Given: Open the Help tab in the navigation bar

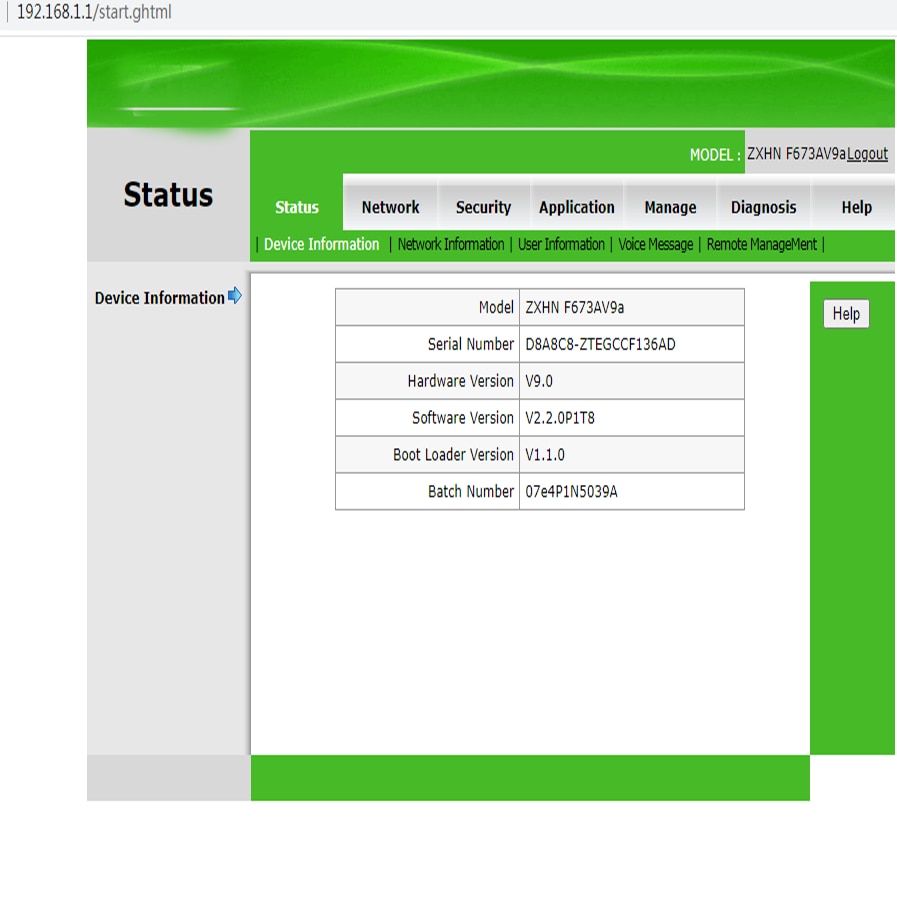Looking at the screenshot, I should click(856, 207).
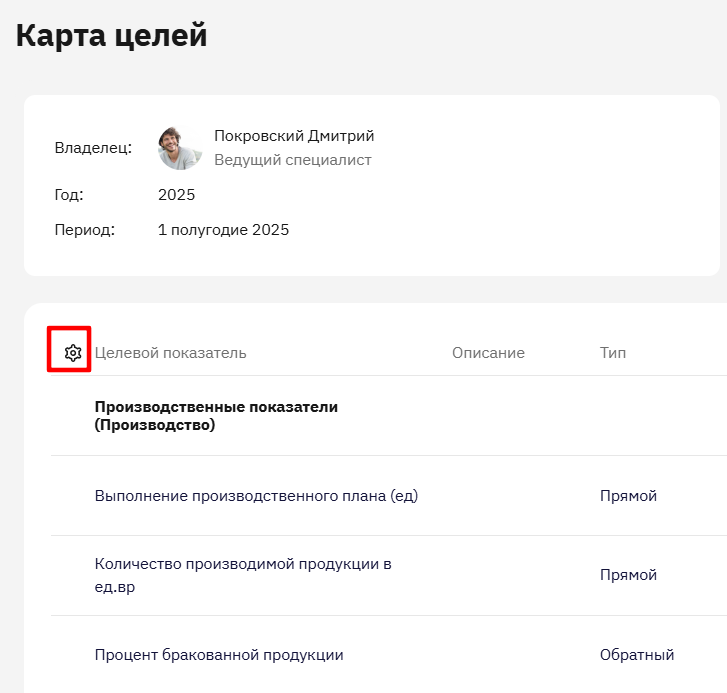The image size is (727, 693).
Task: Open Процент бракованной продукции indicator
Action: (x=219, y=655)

» **Brief**:
Please find every line in the rows above that contains the word "Open" and copy each of those lines out in full.

» **Correct output**:
Given: Open the Help tab in the navigation bar
Task: Open Процент бракованной продукции indicator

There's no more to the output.